Marcelle a pris du poids. Trois repas par jour et peu de tâches au quotidien. Sa vie a changé. Elle ne fera plus le ménage, l’épicerie, la cuisine, démarrer des semis, rempoter des plantes, emballer des cadeaux … Elle a ses crayons et ses pinceaux sur une table pliante. Des photos de famille et ses cadres au mur. La radio sur le bord de la fenêtre. La télé sur ce qu’on a appelé « le bras canadien », un support extensible. Trois pas séparent le lit de la commode, elle fait vite le tour de son domaine.

Elle a quitté sa cuisine-établi-atelier, sa salle-à-manger-serre-salle-de-couture, son salon-salle-d’exposition, sa chambre-à-coucher-bureau, ses balcons-jardins-lieux-de-rêverie. Chacune des pièces de son appartement servait à plusieurs activités. Maintenant ses activités se tiennent au Centre de jour.

Un mini-bus vient cueillir les pensionnaires de chez C deux fois par semaine. Marcelle fait partie des enthousiastes. Elle aime chanter, jouer, identifier les personnages célèbres apparaissant sur des photos, deviner. Le Centre de jour a trouvé une participante modèle. Elle va aussi aux réunions de la Société Alzheimer, où elle peint et dessine avec d’autres. « Il y a même un médecin! Comme quoi, cette maladie touche tout le monde », constate-t-elle. Pas de hiérarchie, pas de classes sociales.

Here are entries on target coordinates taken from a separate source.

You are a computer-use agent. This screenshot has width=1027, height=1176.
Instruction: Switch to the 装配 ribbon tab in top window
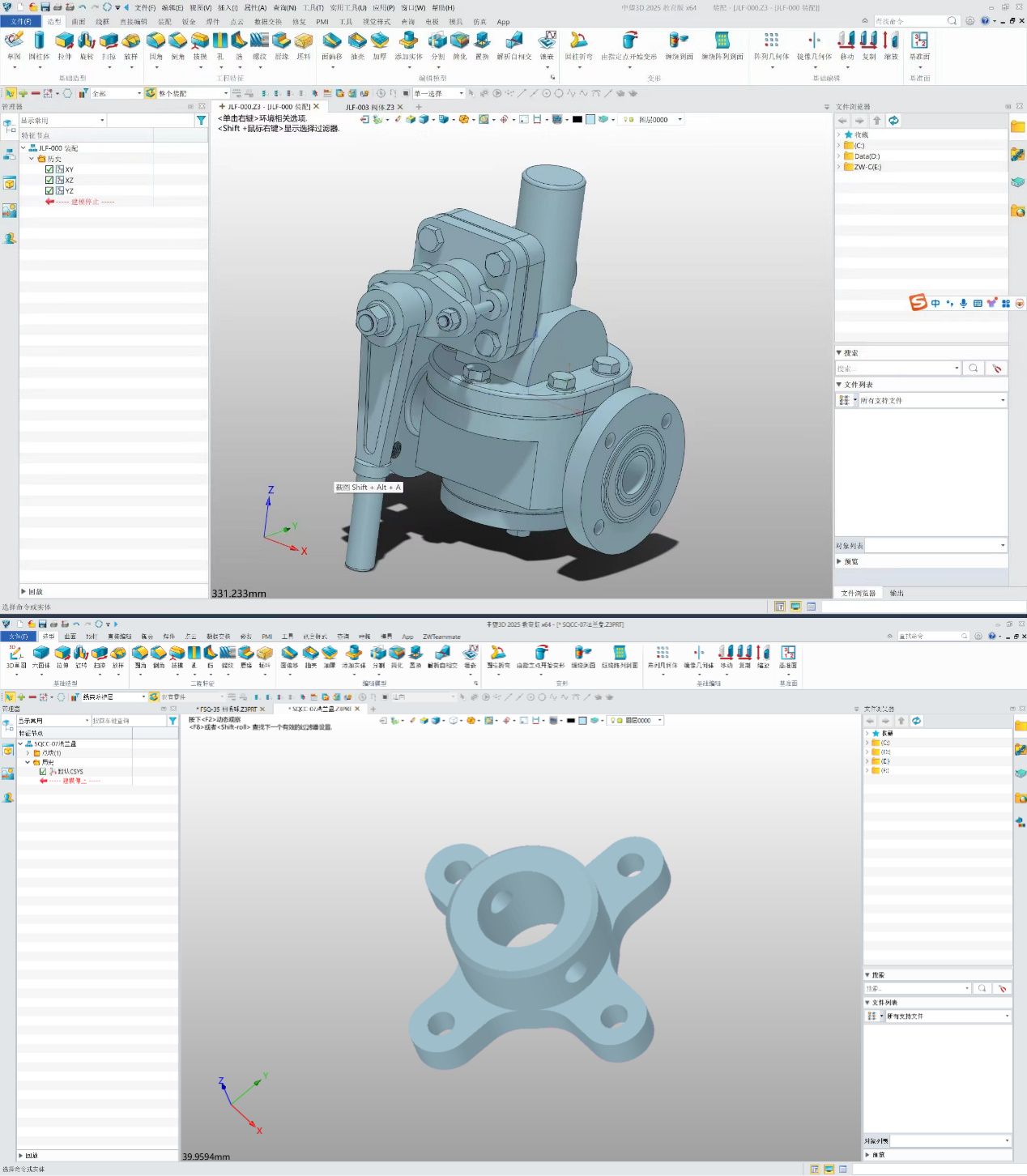[x=164, y=22]
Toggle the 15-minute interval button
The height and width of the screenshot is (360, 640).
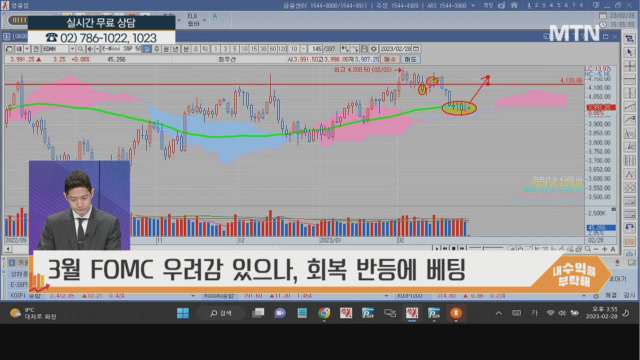[254, 49]
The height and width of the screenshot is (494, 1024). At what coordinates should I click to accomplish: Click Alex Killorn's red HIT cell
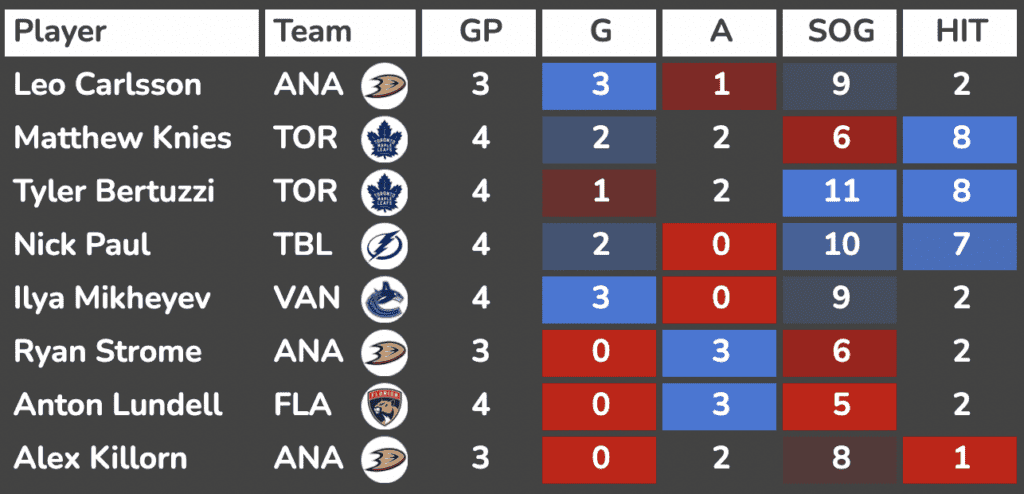[x=961, y=459]
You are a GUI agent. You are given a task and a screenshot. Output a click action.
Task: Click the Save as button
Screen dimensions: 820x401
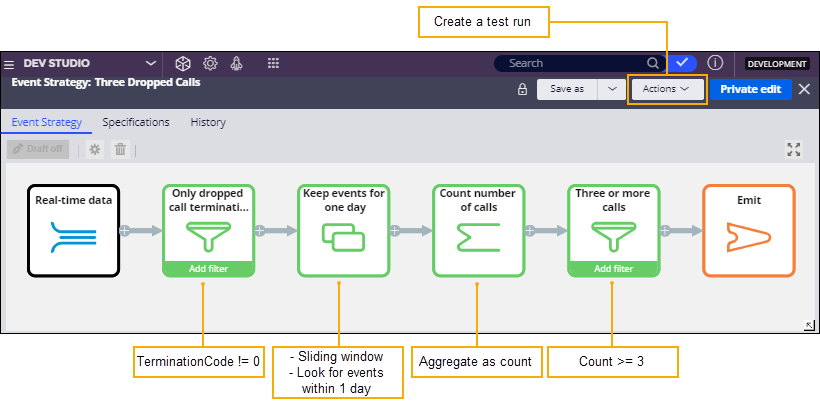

Elle qui fréquentait la bibliothèque, allait au musée, au jardin botanique, suivait des cours, gardait les chats, prenait soin du jardin de vacanciers au loin, qui n’aurait jamais pensé s’inscrire à « des activités de vieux ». La voici « stimulée » par des animateurs spécialisés en loisirs, qui veulent faire bouger ses neurones et lui faire lancer des poches.

Nouvel objectif de vie : ralentir la progression de la démence. Qu’elle reconnaisse ses enfants et ses petits-enfants le plus longtemps possible.